--- Passage shown Enclosed Below ---

What hundreds of biomolecules tell us about our nerve cells

Researchers at the Luxembourg Centre for Systems Biomedicine (LCSB), of the University of Luxembourg, have, under Dr. Manuel Buttini, successfully measured metabolic profiles, or the metabolomes, of different brain regions, and their findings could help better understand neurodegenerative diseases. The metabolome represents all or at least a large part of the metabolites in a given tissue, and thus, it gives a snapshot of its physiology.

"Our results, obtained in the mouse, are promising," says Manuel Buttini: "They open up new opportunities to better understand neurodegenerative diseases, such as Parkinson's, and could offer new ways to intervene therapeutically. In addition, with the help of metabolic profiles, such as those we have measured, the efficacy of novel therapeutic interventions could be tested more efficiently than with more common approaches." The researchers have just published their results in the American Journal of Pathology .

Neurodegenerative processes, such as those occurring in Parkinson's disease, are characterized by pathological alterations of the brain cells: these cells lose their structure and function, a process that is accompanied by changes in their metabolism. Until now, most scientists have always focused on just one or a few aspects of the disease to better describe and understand the underlying mechanisms. By analysing the whole metabolome however, LCSB researchers have realized a more global approach: they now can analyse hundreds of biomolecules, produced by nerve cells in upper, middle, and lower brain regions of the mouse. In the process, they not only look at healthy brains, but also at brains in which neurodegeneration occurs.

--- End of Enclosed Passage shown ---

> **Exercise tasks**:
a: Answer these from the brain metabolome article:
(i) Which research center carried out the measurements?
(ii) In which journal did the researchers publish their results?
(iii) Which brain regions of the mouse produce the biomolecules that the researchers can now analyze?
b: Please copy the brain metabolome article word for word, starting at "Neurodegenerative processes, such" and ending at "which neurodegeneration occurs.".

--- Dataset entries Enclosed Below ---

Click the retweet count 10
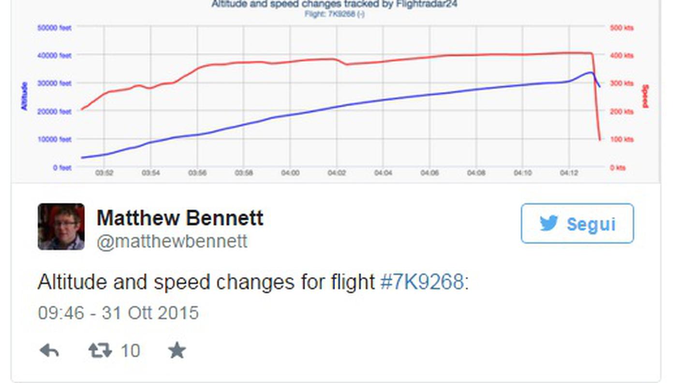point(130,351)
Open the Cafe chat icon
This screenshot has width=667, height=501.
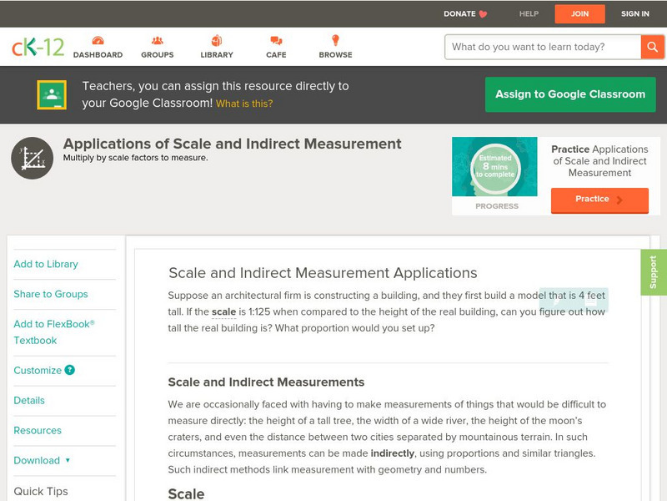[276, 41]
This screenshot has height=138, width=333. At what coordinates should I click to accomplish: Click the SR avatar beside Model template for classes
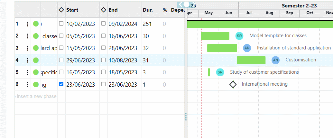pos(239,36)

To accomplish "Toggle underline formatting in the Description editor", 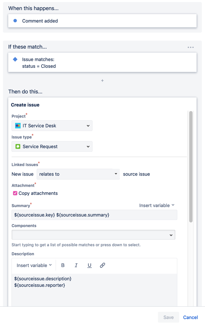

--- End of Enclosed Dataset entries ---

> **Answer list**:
a:
(i) The Luxembourg Centre for Systems Biomedicine (LCSB) of the University of Luxembourg
(ii) The American Journal of Pathology
(iii) The upper, middle, and lower brain regions

b:
Neurodegenerative processes, such as those occurring in Parkinson's disease, are characterized by pathological alterations of the brain cells: these cells lose their structure and function, a process that is accompanied by changes in their metabolism. Until now, most scientists have always focused on just one or a few aspects of the disease to better describe and understand the underlying mechanisms. By analysing the whole metabolome however, LCSB researchers have realized a more global approach: they now can analyse hundreds of biomolecules, produced by nerve cells in upper, middle, and lower brain regions of the mouse. In the process, they not only look at healthy brains, but also at brains in which neurodegeneration occurs.